E também é verdade: havia uma dose de fatalidade nesta história. A adesão à CEE vinha de longe – mais longe do que a mitologia democrática quis reconhecer, ao fazer começar a história apenas com o pedido formal de 1977. Podia-se recuar a 1960, até à adesão de Portugal à Associação Europeia de Comércio Livre (EFTA), ou mesmo a 1948, aquando da filiação portuguesa na Organização para a Cooperação Económica na Europa (OEEC). A ditadura salazarista tentara sempre combinar as suas opções coloniais e anti-democráticas com o acompanhamento da integração económica europeia. Na década de 1960, a inserção na Europa – através do comércio livre, mas também da emigração e do turismo – transformou profundamente o país. Em 1975, os oficiais do MFA que sonhavam com uma Cuba europeia tiveram de se resignar: Portugal estava demasiado enraizado no Ocidente para permitir novas aventuras luso-tropicalistas, agora em versão guevarista. Parecia demasiado tarde para haver escolha.

Onde esteve então o problema? Nisto: não apenas Portugal, mas também a «Europa» ia mudar. Em 12 de Junho de 1985, a República Portuguesa aderiu à CEE. Oito anos depois, a CEE já não existia, substituída pela União Europeia do Tratado de Maastricht. Mais: a Europa de 1985 também já não existia. O colapso do comunismo europeu e a «globalização» transformaram os mapas e abriram as fronteiras. Portugal, que esperava deslocalizações industriais a seu favor, foi subitamente confrontado com concorrentes inesperados, da China à República Checa. A classe dirigente da democracia portuguesa decidiu então mergulhar o país na parte mais funda da piscina. Era preciso, a todo o custo, manter Portugal no «pelotão da frente» da integração. Mercado único, moeda única — tudo foi tratado como matéria de urgência e de consenso.

Houve sempre velhos do Restelo. Mas nunca em número suficiente para sujeitar o «processo europeu» ao teste da vontade popular. É um dos paradoxos da democracia: das duas maiores decisões do regime, a descolonização e a europeização, nenhuma foi referendada. No caso da integração europeia, além do fatalismo histórico, havia outro pormenor a desaconselhar a consulta: as opiniões sobre o «projecto europeu» pareceram sempre demasiado circunstanciais. Quando havia subsídios, os portugueses gostavam da «Europa». Quando havia cortes, não gostavam. Nunca pareceu possível discutir a integração em termos do que o país queria ser, mas apenas em termos do que tinha a ganhar. Foi menos uma questão ontológica do que contabilística.

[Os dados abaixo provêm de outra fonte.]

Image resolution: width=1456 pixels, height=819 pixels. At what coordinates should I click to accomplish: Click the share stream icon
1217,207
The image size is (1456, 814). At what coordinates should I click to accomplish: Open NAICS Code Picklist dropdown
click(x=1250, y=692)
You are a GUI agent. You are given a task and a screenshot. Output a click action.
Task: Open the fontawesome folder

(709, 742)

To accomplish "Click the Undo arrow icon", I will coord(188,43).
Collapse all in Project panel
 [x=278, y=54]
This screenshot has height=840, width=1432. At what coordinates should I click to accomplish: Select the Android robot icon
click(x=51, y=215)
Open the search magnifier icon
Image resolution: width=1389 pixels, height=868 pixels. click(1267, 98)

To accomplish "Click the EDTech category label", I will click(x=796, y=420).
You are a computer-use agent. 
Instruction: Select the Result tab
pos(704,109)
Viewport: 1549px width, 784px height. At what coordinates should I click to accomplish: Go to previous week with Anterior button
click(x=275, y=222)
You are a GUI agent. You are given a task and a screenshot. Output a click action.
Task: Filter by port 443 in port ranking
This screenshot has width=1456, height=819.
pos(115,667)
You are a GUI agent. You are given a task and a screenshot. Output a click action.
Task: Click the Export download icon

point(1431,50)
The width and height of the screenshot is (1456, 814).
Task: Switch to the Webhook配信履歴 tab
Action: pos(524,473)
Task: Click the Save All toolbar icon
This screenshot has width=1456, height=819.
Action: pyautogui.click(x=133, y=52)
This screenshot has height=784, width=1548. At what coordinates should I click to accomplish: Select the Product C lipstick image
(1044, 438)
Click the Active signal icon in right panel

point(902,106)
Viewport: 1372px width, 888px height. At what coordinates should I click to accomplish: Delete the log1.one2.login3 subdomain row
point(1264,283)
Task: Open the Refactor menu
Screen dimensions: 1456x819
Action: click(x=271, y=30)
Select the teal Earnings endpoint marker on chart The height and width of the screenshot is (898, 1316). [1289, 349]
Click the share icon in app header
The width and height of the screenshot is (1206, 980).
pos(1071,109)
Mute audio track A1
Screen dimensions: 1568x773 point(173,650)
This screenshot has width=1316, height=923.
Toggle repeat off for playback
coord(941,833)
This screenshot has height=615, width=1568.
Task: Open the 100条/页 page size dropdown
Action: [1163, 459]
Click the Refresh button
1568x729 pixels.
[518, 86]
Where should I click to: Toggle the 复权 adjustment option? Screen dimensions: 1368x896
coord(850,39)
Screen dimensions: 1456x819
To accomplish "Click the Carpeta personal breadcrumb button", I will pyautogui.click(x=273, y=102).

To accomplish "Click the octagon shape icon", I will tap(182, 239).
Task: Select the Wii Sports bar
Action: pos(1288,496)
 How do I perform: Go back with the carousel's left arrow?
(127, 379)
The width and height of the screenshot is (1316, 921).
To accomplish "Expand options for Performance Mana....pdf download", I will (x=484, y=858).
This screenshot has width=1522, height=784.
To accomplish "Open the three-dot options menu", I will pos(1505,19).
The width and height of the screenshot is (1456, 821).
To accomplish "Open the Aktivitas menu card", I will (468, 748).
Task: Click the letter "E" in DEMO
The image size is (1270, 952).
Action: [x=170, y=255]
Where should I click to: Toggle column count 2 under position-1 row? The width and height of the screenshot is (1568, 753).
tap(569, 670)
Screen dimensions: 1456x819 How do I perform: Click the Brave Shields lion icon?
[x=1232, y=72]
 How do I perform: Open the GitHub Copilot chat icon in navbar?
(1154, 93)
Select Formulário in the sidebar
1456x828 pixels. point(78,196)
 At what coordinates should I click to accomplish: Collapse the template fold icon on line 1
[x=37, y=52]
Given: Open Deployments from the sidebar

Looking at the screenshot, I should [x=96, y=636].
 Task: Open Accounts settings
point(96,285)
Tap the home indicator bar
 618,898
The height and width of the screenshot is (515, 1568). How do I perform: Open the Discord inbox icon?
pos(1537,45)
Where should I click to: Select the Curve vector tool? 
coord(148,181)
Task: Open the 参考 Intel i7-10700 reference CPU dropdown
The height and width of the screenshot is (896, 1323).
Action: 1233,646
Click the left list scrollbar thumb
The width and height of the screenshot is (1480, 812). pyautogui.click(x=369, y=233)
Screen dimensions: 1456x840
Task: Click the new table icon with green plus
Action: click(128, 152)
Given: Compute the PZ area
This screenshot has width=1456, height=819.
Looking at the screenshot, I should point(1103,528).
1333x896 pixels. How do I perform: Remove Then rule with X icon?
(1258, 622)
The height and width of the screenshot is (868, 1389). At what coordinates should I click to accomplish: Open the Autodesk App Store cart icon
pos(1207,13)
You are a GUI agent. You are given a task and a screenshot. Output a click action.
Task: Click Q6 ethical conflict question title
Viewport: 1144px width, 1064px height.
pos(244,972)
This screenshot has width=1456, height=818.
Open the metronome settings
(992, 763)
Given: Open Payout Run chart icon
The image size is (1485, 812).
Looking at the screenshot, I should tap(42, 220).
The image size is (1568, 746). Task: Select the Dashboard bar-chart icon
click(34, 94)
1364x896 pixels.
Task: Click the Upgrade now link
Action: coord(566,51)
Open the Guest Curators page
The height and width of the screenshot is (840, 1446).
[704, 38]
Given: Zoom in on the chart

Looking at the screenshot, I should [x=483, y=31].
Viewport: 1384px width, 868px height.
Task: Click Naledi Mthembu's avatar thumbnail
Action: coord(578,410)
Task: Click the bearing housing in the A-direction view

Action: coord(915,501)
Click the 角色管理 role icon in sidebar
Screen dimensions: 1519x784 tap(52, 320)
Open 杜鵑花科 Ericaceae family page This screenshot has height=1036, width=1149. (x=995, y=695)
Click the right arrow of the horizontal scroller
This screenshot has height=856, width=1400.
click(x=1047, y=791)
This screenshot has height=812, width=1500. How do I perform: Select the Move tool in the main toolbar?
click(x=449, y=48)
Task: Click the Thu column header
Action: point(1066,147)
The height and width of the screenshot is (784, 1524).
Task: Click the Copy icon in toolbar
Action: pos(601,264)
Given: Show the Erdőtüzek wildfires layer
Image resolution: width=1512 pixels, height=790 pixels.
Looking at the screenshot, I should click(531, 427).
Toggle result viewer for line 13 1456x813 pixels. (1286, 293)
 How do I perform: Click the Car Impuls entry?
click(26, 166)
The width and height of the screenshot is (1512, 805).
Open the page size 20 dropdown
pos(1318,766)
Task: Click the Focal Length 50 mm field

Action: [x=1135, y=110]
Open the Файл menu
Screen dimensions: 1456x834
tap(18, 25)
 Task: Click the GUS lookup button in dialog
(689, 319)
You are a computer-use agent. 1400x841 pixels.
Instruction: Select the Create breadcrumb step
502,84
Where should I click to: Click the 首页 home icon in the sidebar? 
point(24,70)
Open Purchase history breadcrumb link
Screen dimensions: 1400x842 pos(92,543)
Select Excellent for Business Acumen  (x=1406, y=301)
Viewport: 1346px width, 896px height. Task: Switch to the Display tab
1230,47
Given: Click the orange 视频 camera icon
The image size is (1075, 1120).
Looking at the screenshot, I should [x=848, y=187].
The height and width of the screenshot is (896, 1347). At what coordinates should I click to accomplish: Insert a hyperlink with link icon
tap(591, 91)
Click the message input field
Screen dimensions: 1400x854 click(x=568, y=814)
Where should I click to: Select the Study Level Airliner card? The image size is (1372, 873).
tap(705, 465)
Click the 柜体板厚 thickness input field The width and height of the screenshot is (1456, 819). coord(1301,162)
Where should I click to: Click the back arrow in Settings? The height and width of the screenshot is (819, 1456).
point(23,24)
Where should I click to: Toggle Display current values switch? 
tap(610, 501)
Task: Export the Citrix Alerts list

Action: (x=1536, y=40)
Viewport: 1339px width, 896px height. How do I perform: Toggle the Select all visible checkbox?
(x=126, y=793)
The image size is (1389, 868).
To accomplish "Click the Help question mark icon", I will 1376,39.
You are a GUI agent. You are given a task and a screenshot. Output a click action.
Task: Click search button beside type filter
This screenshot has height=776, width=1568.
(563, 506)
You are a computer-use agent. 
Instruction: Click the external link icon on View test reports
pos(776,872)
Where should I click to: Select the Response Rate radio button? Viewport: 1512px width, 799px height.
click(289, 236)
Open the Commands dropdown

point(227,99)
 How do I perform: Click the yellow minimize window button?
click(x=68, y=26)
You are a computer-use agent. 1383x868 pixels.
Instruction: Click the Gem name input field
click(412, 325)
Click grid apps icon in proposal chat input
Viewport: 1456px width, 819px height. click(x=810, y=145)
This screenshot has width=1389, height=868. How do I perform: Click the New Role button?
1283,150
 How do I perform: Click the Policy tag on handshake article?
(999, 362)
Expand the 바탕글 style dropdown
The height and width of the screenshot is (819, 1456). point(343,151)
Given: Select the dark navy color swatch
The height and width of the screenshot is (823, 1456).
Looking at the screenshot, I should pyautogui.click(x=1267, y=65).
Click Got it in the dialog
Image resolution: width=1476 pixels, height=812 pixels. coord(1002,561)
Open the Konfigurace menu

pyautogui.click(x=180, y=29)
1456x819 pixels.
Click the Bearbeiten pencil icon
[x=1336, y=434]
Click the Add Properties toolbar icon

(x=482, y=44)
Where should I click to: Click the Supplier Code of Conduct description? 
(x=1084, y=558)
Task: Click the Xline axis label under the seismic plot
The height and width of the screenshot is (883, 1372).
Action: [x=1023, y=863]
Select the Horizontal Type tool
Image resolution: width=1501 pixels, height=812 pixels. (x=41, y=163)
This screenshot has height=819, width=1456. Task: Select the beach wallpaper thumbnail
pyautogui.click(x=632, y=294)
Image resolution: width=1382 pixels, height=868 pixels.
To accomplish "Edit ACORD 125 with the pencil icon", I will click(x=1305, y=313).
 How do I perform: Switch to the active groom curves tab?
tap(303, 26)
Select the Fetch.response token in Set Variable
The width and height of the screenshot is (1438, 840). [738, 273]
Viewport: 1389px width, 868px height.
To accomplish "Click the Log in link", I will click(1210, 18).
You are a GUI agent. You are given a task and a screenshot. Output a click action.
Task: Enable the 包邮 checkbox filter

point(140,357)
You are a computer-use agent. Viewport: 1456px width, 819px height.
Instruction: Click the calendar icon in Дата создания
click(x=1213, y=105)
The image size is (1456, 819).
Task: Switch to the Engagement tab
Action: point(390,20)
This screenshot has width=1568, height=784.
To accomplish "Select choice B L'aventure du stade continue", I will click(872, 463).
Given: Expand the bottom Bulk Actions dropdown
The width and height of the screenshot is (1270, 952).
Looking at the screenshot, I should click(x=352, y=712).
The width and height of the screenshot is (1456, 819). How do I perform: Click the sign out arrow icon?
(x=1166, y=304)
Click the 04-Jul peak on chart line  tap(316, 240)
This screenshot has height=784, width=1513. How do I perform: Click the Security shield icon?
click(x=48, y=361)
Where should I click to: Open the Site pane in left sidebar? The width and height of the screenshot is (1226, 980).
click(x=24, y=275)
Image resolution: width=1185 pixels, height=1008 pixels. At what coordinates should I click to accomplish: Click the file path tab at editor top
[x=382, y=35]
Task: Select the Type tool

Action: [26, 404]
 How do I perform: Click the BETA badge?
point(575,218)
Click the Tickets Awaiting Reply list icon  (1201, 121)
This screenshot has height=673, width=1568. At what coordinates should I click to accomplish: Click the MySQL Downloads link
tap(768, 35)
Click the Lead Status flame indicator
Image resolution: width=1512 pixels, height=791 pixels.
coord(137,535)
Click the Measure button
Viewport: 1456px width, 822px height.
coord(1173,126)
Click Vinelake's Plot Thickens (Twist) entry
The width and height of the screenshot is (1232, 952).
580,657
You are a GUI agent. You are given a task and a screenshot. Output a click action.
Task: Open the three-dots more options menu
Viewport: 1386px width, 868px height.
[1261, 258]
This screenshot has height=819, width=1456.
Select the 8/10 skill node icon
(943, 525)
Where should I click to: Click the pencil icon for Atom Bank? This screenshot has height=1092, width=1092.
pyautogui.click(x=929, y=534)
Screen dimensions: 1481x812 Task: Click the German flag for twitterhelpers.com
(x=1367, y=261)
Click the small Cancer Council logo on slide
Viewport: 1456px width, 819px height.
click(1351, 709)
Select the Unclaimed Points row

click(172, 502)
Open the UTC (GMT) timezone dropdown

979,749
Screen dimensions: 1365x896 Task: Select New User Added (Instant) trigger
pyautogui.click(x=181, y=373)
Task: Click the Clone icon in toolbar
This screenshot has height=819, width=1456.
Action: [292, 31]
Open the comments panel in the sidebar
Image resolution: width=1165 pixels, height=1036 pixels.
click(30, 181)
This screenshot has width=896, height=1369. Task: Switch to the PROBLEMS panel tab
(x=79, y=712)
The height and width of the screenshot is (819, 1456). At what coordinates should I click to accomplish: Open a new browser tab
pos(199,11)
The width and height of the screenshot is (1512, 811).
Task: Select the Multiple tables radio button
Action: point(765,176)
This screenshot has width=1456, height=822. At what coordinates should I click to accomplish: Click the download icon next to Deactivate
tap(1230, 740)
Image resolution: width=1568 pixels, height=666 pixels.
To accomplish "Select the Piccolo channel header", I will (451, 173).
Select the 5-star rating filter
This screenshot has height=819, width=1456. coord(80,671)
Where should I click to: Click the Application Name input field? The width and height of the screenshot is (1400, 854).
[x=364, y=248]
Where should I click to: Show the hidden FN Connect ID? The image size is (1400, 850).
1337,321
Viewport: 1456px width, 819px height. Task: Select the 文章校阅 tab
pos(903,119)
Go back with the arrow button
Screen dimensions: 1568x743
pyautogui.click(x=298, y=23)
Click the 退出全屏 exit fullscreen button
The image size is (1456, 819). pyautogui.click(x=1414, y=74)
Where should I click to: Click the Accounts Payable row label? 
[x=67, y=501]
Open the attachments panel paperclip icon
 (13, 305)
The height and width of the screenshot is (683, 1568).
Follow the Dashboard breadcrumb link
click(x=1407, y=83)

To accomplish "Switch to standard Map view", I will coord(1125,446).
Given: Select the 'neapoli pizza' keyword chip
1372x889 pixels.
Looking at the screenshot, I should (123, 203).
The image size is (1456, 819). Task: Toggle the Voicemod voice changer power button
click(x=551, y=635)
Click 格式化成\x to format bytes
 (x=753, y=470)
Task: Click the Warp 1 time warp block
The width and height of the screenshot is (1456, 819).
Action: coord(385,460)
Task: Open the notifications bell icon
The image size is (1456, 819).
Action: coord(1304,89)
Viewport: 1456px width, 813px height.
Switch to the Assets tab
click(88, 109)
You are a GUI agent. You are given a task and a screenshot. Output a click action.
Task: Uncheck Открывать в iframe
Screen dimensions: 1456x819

A Europa mudou. Portugal também. Em 1985, os portugueses eram ainda uma população jovem numa economia agro-industrial. Trinta anos depois, formam uma população envelhecida numa economia de serviços. A integração europeia enquadrou esta metamorfose. É costume agora lamentar as oportunidades perdidas, e os erros de trajectória. Mas uma coisa que foi feita com um espírito de fatalidade terá provavelmente de ser prosseguida com o mesmo espírito. Até certo ponto. Porque um dia, a história mudará outra vez. Também é fatal.